Küresel arz baskısı ve Rusya ihracat fiyatlarının zayıflaması buğday vadeli işlemlerini bushel başına 5 doların altına çekti. ABD hasat ve ekim verileri beklentilerle uyumlu ilerlerken, Rusya ve Ukrayna üretimindeki artış küresel arzı yükseltiyor.
Buğday vadeli işlemleri, ağır küresel arz baskısı ve Rusya’nın zayıflayan ihracat fiyatları nedeniyle Salı günü bushel başına 5 doların altına geriledi. Piyasalarda gözler, Cuma günü açıklanacak USDA arz-talep raporunda. Bu raporun ABD’nin üretim ve ihracat projeksiyonlarında değişiklikler getirmesi bekleniyor.
ABD’de ilkbahar buğday hasadının %85’i tamamlanmış durumda ve beklentilerin üzerinde seyrediyor. Kışlık buğday ekimleri ise %5 seviyesinde ve tahminlerle uyumlu ilerliyor. Rusya’da çiftçilerin şu ana kadar 105 milyon metrik ton hasat ettiği bildirildi; toplam üretimin 135 milyon tona ulaşması öngörülüyor. Ukrayna, 2026 kışlık tahıl ekimini genişletmeyi planlarken, kurak koşullar bazı bölgelerde ilerlemeyi yavaşlatıyor.
Kanada’da ise buğday stokları yıllık bazda %22 gerileyerek 4.1 milyon metrik tona düştü. Analist beklentilerinin altında kalan bu veri, küresel arz fazlasının etkisine rağmen piyasada kısmi bir denge arayışını gündeme taşıyor.
Küresel buğday piyasasında arz baskısı fiyatları geriletirken, Türkiye için un ve işlenmiş tahıl ürünlerinde rekabet avantajı doğuyor.
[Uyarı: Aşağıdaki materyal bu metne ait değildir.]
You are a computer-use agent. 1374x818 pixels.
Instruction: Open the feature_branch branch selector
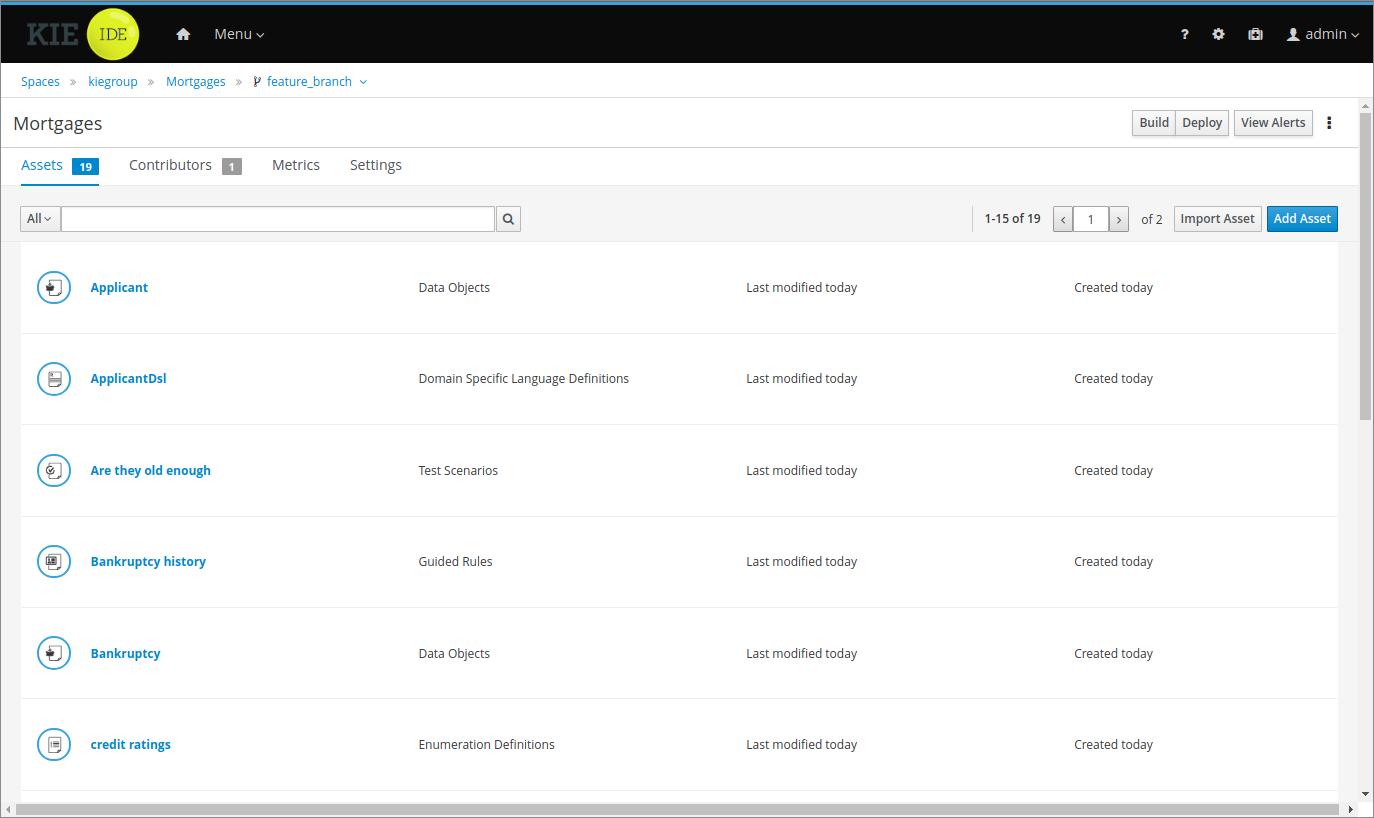tap(310, 82)
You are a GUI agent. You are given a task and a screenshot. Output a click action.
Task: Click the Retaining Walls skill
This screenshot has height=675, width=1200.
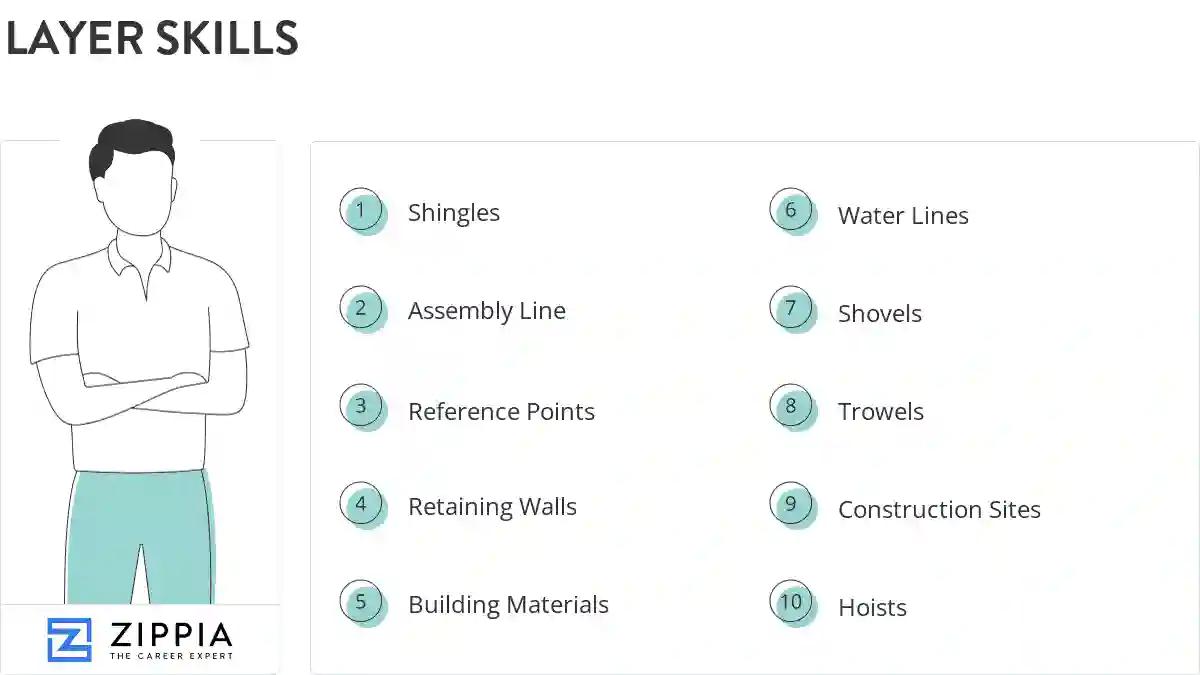(492, 507)
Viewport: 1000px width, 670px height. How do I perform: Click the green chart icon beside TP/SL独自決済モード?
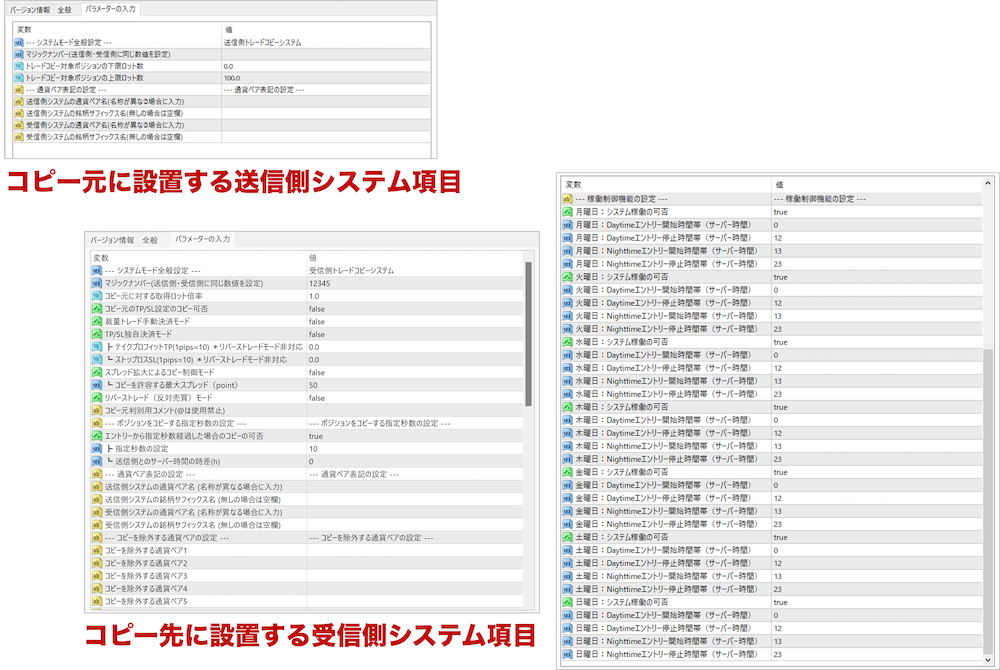[96, 334]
Küresel piyasalarda buğday fiyatlarının arz fazlası nedeniyle bushel başına 5 doların altına inmesi, Türkiye’nin un, makarna ve tahıl bazlı işlenmiş ürün ihracatı açısından yeni bir avantaj kapısı açıyor. Hammadde fiyatlarının düşük seyretmesi, Türk üreticilerin maliyet avantajı elde etmesini ve uluslararası pazarlarda daha rekabetçi fiyatlarla teklif sunabilmesini mümkün kılıyor.
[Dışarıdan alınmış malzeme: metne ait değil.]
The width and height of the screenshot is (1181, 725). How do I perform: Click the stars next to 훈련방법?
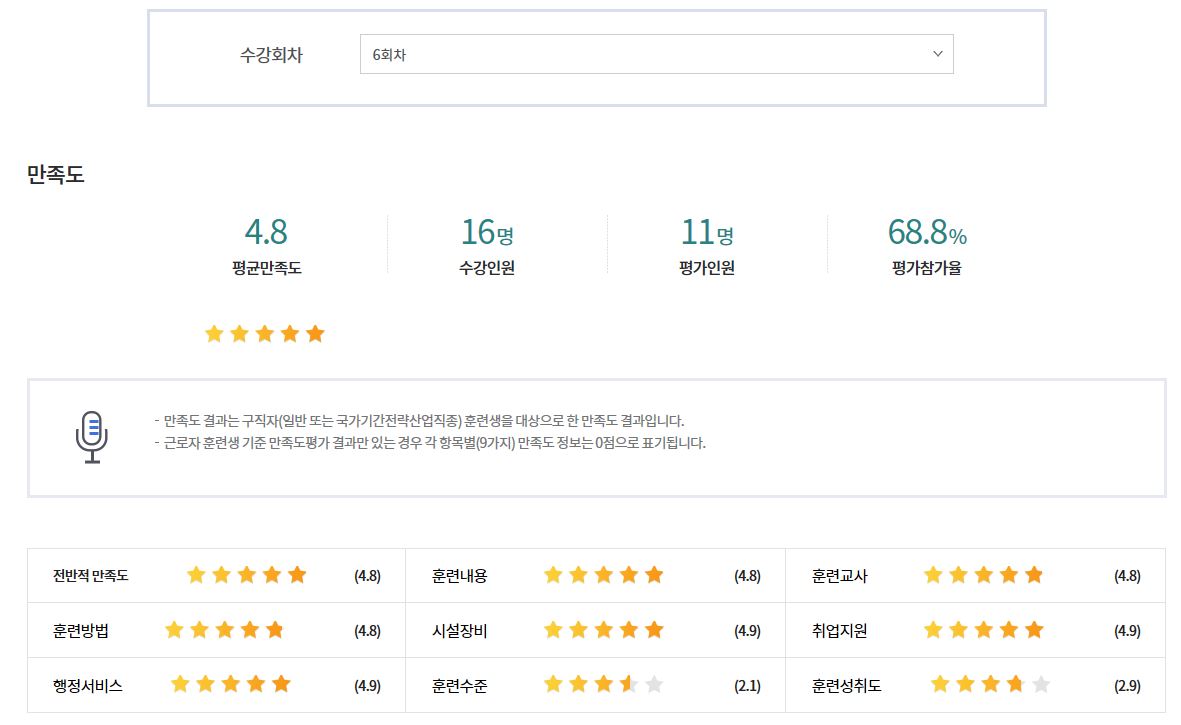224,630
ABD, Rusya, Ukrayna ve Kanada’da üretim hacimlerinin yüksek seyretmesi küresel arzı artırsa da, lojistik, kalite ve katma değerli ürün çeşitliliği Türkiye’yi farklılaştıran güçlü unsurlar olarak öne çıkıyor. Türkiye, özellikle Orta Doğu, Afrika ve Asya pazarlarında buğday unundan türetilen ürünlerde güvenilir tedarikçi konumunu pekiştirebilir.
Ayrıca, Ukrayna’daki kuraklık riskleri ve Kanada’nın düşen stokları, ilerleyen dönemde arz belirsizliği yaratabilir. Bu da Türk ihracatçılar için istikrarlı tedarik ve sürdürülebilir kalite avantajlarını ön plana çıkaracak bir fırsat sunuyor.